Bei den anderen Kurven fallen folgende Details ins Auge:
- Wien hat Mitte Februar seine Genesungen „bereinigt“. Das ist auch der Grund für den „Spitz“ bei den Österreich-Werten (siehe oben). Bis Mitte Februar – warum das so ist, mag sich jeder selbst fragen und zB auf politische Abstimmungen und anderes achten – hatten die Wiener praktisch keine Genesungen!
- In NÖ – und auch im Burgenland – sticht die Positivenrate (orange Säulen) zuletzt ins Auge. Ich tippe darauf, dass hier demnächst in NÖ wieder eine „Korrektur“ der Testzahlen erfolgen wird, was diese Werte dann plötzlich wieder beseitigt…
- Neben der Steiermark und Kärnten sind diese drei Bundesländer die, die mit den höchsten Werten an „Covid-PatientInnen“ auffallen. (Nicht vergessen: Niemand außer den Vorarlbergern gibt bisher bekannt, wie viele Menschen wirklich WEGEN Covid im Spital liegen. Der BM für Gesundheit hat diese Daten für Mitte oder Ende Juli angekündigt… seien wir gespannt!)

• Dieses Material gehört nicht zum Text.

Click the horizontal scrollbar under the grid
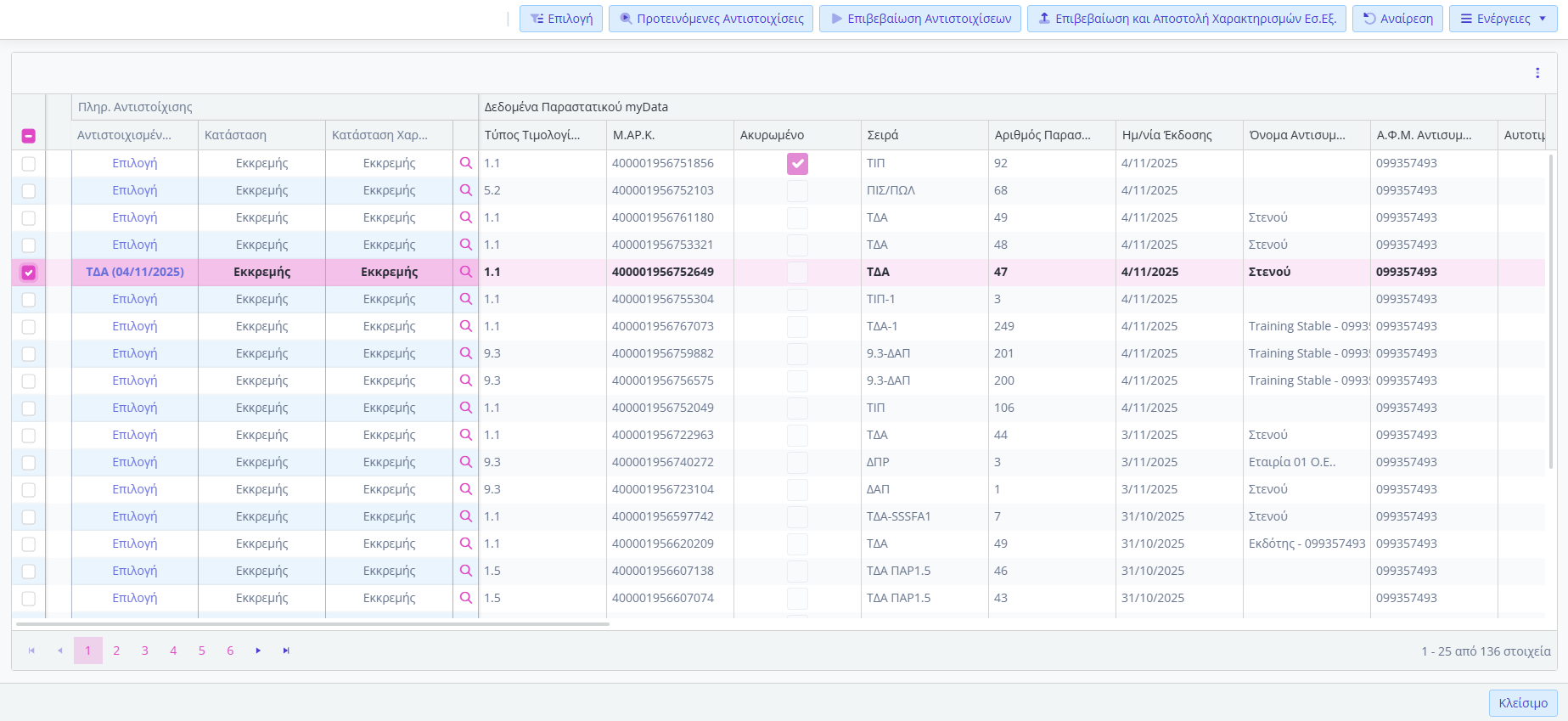The width and height of the screenshot is (1568, 721). 312,624

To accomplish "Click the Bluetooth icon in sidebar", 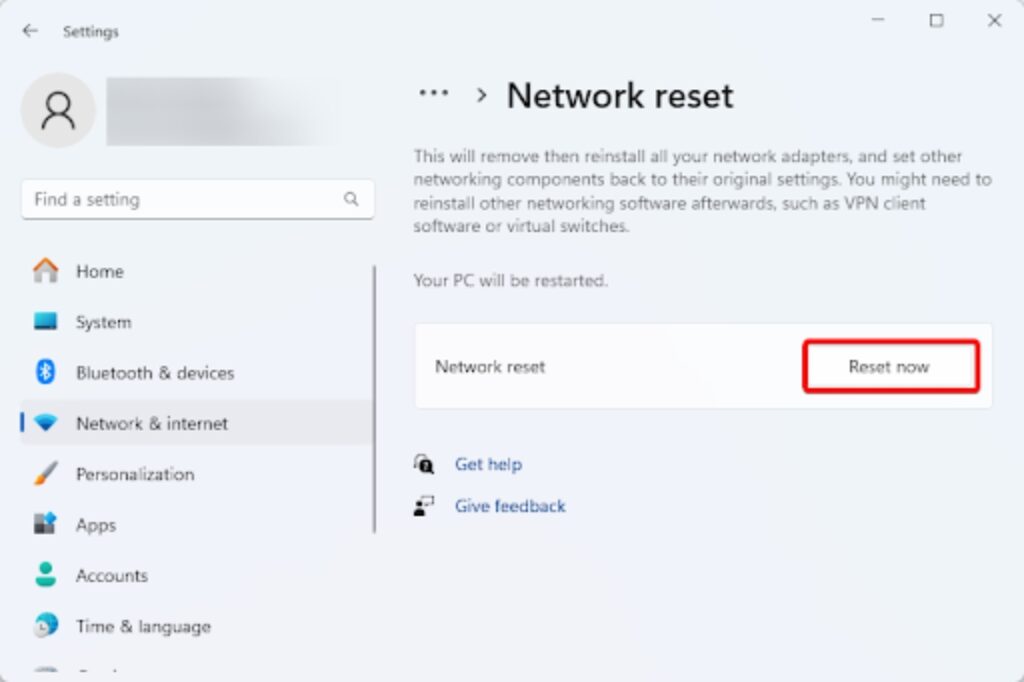I will tap(46, 373).
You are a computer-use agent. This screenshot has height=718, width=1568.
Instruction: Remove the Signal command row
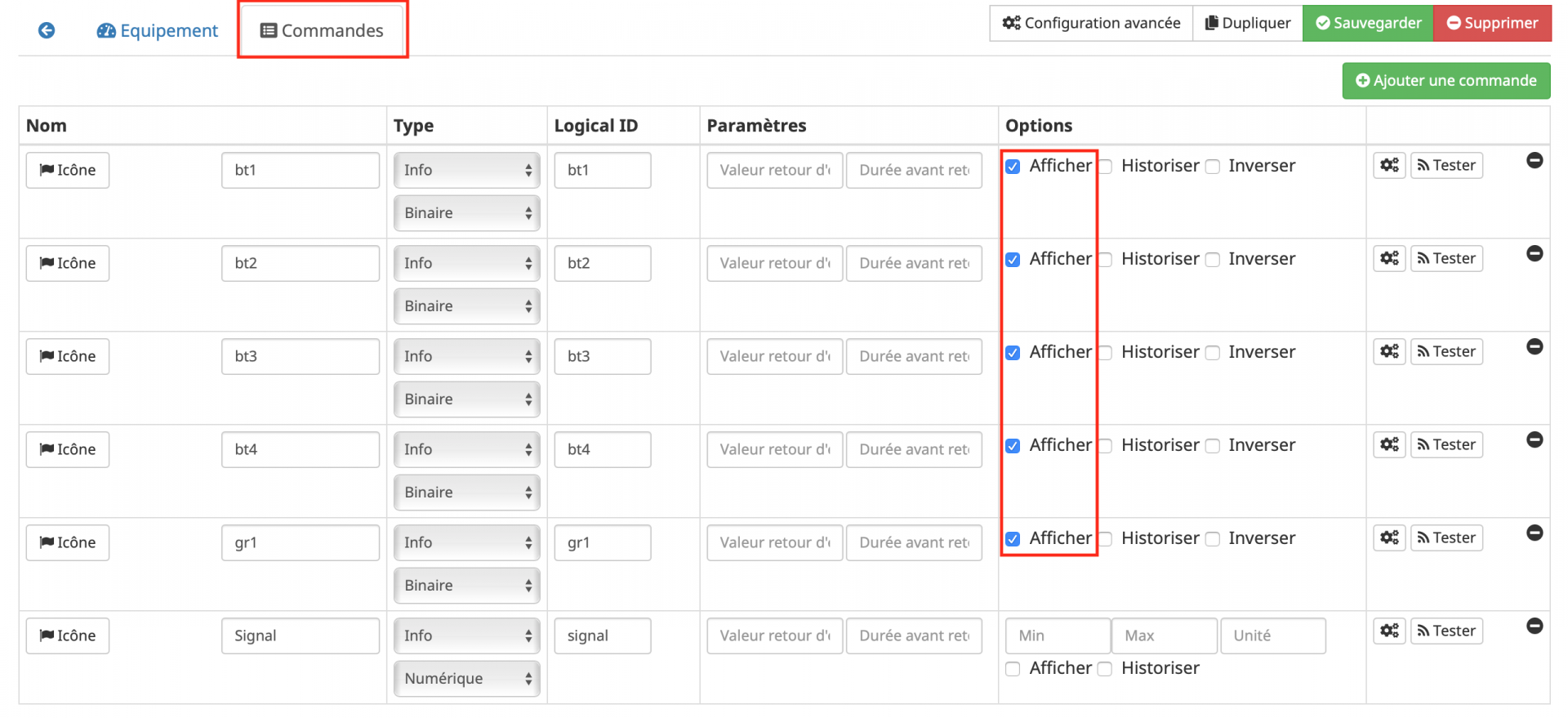click(x=1535, y=627)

- Die Aussage „weil Wien so viel testet, haben sie so viele Positive“ mag zwar auf den ersten Blick für heute zutreffen, was war dann allerdings in den ersten Monaten des Jahres los? Damals haben die Weiner ebenfalls mehr getestet als alle anderen und hatten TROTZDEM niedrigere Kurven (rote Linie).
DER WESTEN
Hier sind Vorarlberg, Tirol und Salzburg zusammengefasst:
Was fällt auf?
- Auch Vorarlberg hatte zum Jahreswechsel Nachmeldungen bei den Tests – diese fallen bundesweit nicht so sehr ins Gewicht, da es dort weniger Menschen gibt.
- Ansonsten haben alle drei Bundesländer DEUTLICH weniger Testaufkommen als die im Osten liegenden Bundesländer.
- Dass hier offensichtlich auf „wir testen vermehrt Menschen, bei denen ein Verdacht vorliegt“ umgestellt wurde, zeigt auch die deutlich höhere Treffsicherheit der Tests mit höheren orangen Säulen. Trotzdem sind es selbst in Vorarlberg nicht mehr als 30% – also deutlich weniger als in der benachbarten Schweiz.
- Die Kurven der Spitalsbelegungen sind hier durchwegs niedriger als im Osten.
DIE MITTE
Hier sind OÖ, Kärnten und die Steiermark zusammengefasst:
Was fällt auf?
- Diese drei Bundesländer sind eine Mischung zwischen dem Westen und dem Osten. Es gibt deutlich weniger Tests als im Osten, oder auch zu Beginn in Salzburg.
- Kärnten ist der absolute Spitzenreiter wenn es um Test-Effektifität geht. Nirgends wurden weniger Tests gebraucht, um die Positiven zu finden. Interessanterweise wird in den heutigen Presseaussendungen zwar erwähnt, dass Burgendland und Wien als SPÖ-regierte Bundesländer am meisten testen, auf Kärnten wurde hier aber vergessen.
- In Sachen C19-SpitalspatientInnen ist die Steiermark immer ganz vorne im Bundesländer-Vergleich.
- Eine interessante Kurve in Sachen Positivenrate (orange Säulen) hat OÖ – offensichtlich wird hier in seltsamen „Zyklen“ eingemeldet – anders sind die Sprünge nicht zu erklären!
FAZIT
Manchmal komme ich mir vor, wie in einem Pipi-Langstrumpf-Buch von Astrid Lindgren. „… wie sie mir gefällt“.
Wenn es mir gefällt, auf zwei SP-regierte Bundesländer hinzuweisen, ohne das dritte zu erwähnen, dann tue ich das.
Wenn es mir ins Narrativ passt, dass dort, wo viel getestet auch mehr gefunden wird, dann mache ich das – egal, wenn es in der Vergangenheit entgegen dem Narrativ gestimmt haben sollte und verschwiegen wurde oder auch wenn es anders war.
Wenn ich betonen will, wie toll Bundesland XY testet (ohne zu erklären, dass dort immer noch Schultests mit dazugezählt werden), dann tue ich das.
Wenn die Zahlen immer an dem Wochentag höher sind, an dem es seit Monaten so ist und ich das nicht sagen will, dann verschweige ich es einfach.
Wenn sogar das BM für Gesundheit betont, dass EMS-Nachmeldungen anstehen, die die Zahlen erhöhen, ich das aber nicht sagen will, dann vergesse ich es.